Text shown:
## Begin

### Cleaning data gathered from plants.PlantRecommender.get_all_native_plants()

In [549]:
import pandas as pd
import numpy as np
import seaborn as sns
import re
from plants import PlantRecommender
import warnings
warnings.filterwarnings('ignore')

In [329]:
df = pd.read_csv('all_native_plants_original.csv')

In [254]:
height_cols = df['Plant Height'].str.split(r'^\D*([0-9]*\.*[0-9]*)\D*([0-9]*\.*[0-9]*) *(feet\b|ft\b|inches\b|in\b).*$', expand=True)

In [255]:
height_cols.drop([0,4], axis=1, inplace=True)

In [256]:
height_cols.rename(columns={1:'Min Height', 2:'Max Height', 3:'Height Units'}, inplace=True)

In [258]:
spread_cols = df['Plant Spread'].str.split(r'^\D*([0-9]*\.*[0-9]*)\D*([0-9]*\.*[0-9]*) *(feet\b|ft\b|inches\b|in\b).*$', expand=True)

In [259]:
spread_cols.drop([0,4], axis=1, inplace=True)

In [260]:
spread_cols.rename(columns={1:'Min Spread', 2:'Max Spread', 3:'Spread Units'}, inplace=True)

In [330]:
df.drop(['Plant Height', 'Plant Spread'], axis=1, inplace=True)
df = pd.concat([df, height_cols, spread_cols], axis=1)

In [331]:
# to_drop = ['1"-2"', 'Bees', 'Birds', 'Blue', 'Bog gardening', 'Bumblebees',
#        'Butterflies','Cuttings: Stem', 'Deer Resistant', 
#        'Flower Time_Late spring or early summer',
#        'Flower Time_Late summer or early fall',
#        'Flower Time_Late winter or early spring', 'Flower Time_Spring',
#        'Flower Time_Summer', 'Flowers_Fragrant', 'Flowers_Inconspicuous',
#        'Flowers_Showy', 'Fruit_Edible to birds','Fruit_Showy','Layering', 
#         'Leaves_Fragrant','Needs excellent drainage in pots', 'Pink','Purple',
#         'Salt tolerant','Suitable in 3 gallon or larger', 'Under 1"', 'Various insects',
#         'White','Xeriscapic']

In [332]:
df['Min Height'] = df['Min Height'].astype(float)

## End

Task directions: Copy the plant data cleaning code starting with "### Cleaning data" and going on through "df = pd.read_csv('all_native_plants_original.csv')", replacing "seaborn" with "matplotlib". Rely on the plant data cleaning code and nothing else.

Dataset records:
## Begin

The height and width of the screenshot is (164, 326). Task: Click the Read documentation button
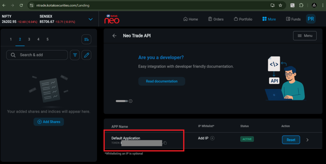(162, 81)
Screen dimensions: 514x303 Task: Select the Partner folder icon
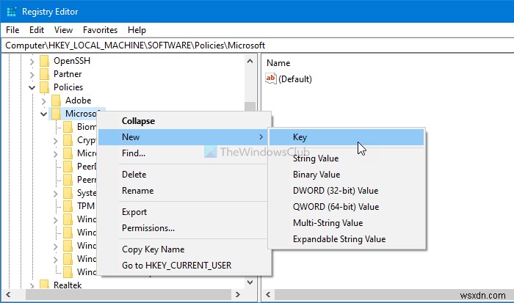click(44, 73)
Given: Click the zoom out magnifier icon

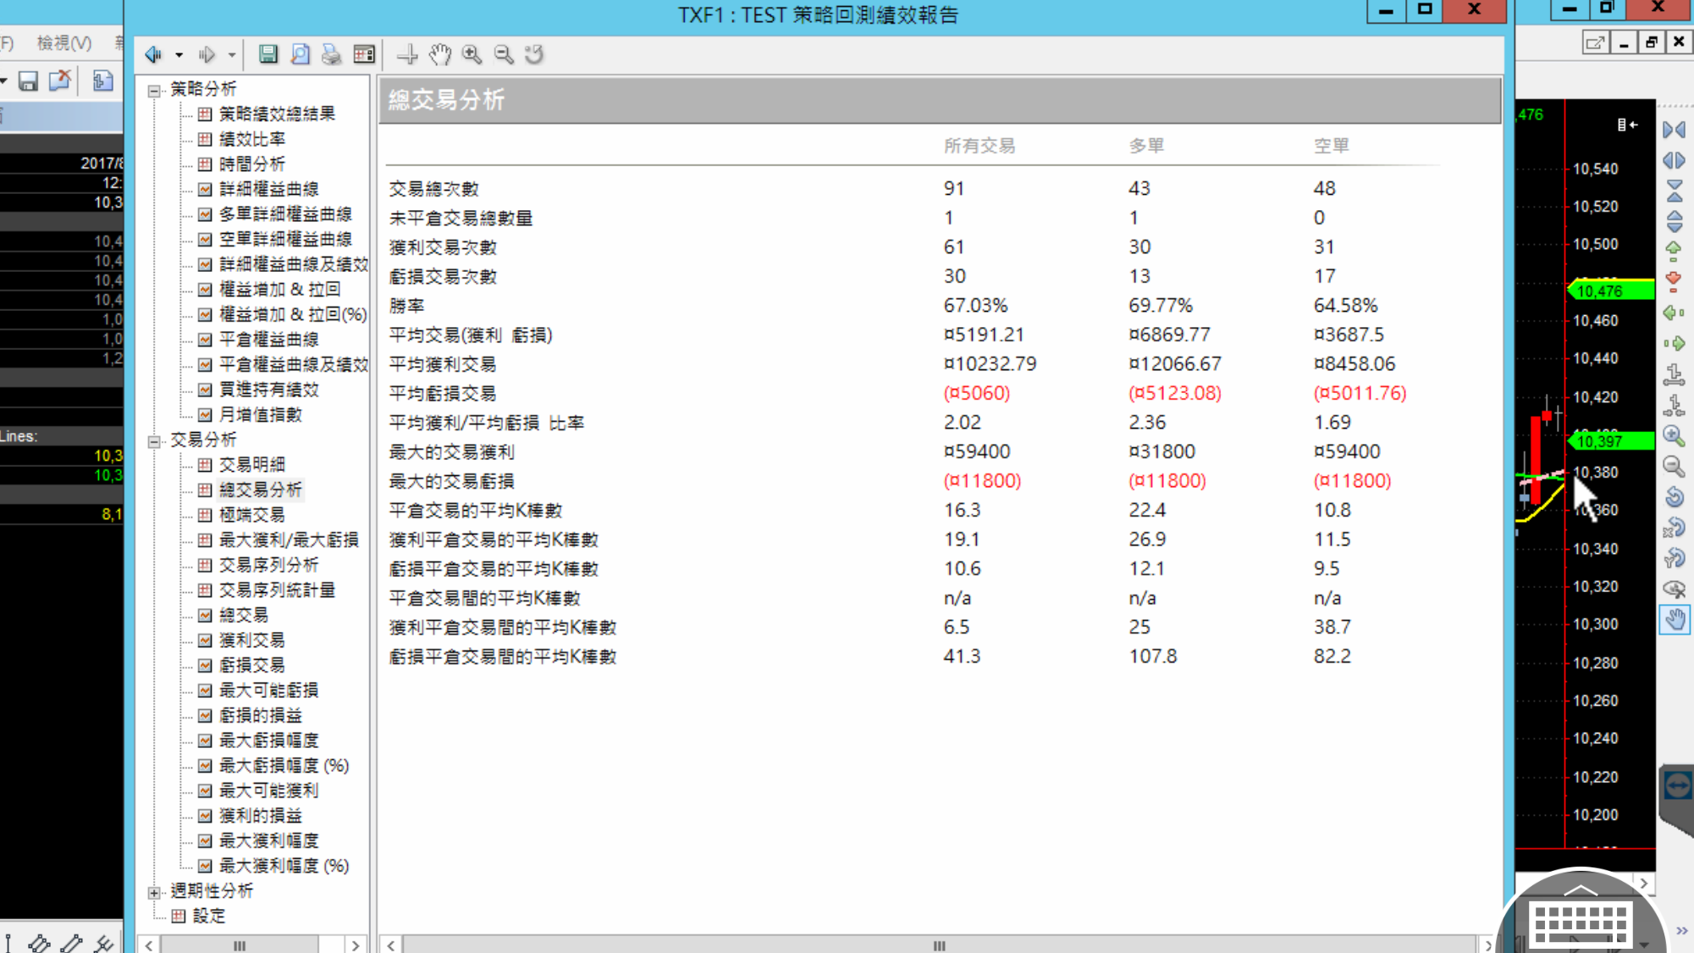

## End

Task solution:
### Cleaning data gathered from plants.PlantRecommender.get_all_native_plants()

In [549]:
import pandas as pd
import numpy as np
import matplotlib as sns
import re
from plants import PlantRecommender
import warnings
warnings.filterwarnings('ignore')

In [329]:
df = pd.read_csv('all_native_plants_original.csv')